The 20th century saw striking advances in curing childhood cancer, primarily as a result of the discovery that broadly toxic chemotherapy agents could kill malignant cells. As a result, pediatric cancer, once a virtually incurable disease, now enjoys an overall long-term survival rate that tops 80 percent. In the 21st century, attention is turning to newer agents that promise to open additional, less toxic avenues to cure.
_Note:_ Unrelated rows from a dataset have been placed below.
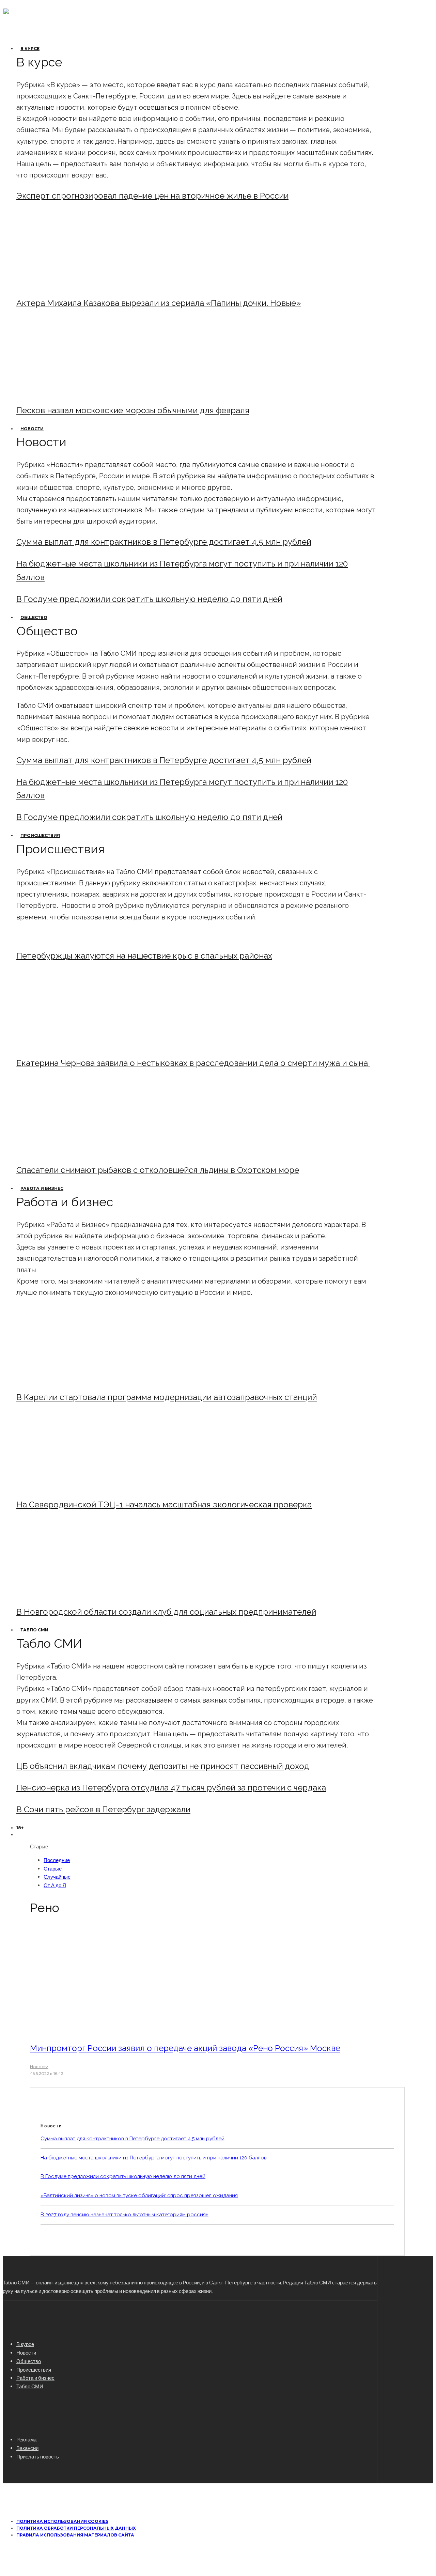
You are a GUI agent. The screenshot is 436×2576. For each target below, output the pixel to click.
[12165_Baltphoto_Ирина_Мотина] (72, 1486)
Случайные (57, 1877)
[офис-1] (72, 1593)
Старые (53, 1868)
As we mark Childhood Cancer Awareness Month 2015 throughout September, here are four things on the horizon for pediatric cancer.
Precision medicine. Treatment for cancers is now being transformed because we can genetically characterize an individual’s tumor, finding genetic changes that suggest specific targeted therapies. These therapies are developed for specific targets that may be implicated in a wide variety of pediatric and adult cancers.
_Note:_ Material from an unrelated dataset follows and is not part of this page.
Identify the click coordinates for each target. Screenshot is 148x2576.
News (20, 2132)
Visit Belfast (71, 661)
A cancer’s biology, rather than its location in the body or the age of the patient, becomes the salient factor. Drugs that are proving effective at treating an adult lymphoma, for instance, can also treat a pediatric solid tumor with similar biologic characteristics. Likewise, a discovery in pediatric cancer can open new avenues of treatment for adult cancers. Still, there are barriers to overcome in bringing these discoveries to children with cancer. We need drugs in liquid form for young children, yet many drugs are being developed only as pills. We need preclinical testing in pediatric models and efficient early phase trials to establish the appropriate dosing for children. We must recognize that some pathways implicated in the development of a childhood cancer might be different from the pathways indicated in adult cancers, but there may still be crossover in terms of the therapeutic agents themselves. Pediatric cancers often involve changes in the epigenome — or in gene regulation — rather than mutations or abnormalities in gene sequencing. The question is can we use the same pathways being used in precision medicine to target epigenetic changes.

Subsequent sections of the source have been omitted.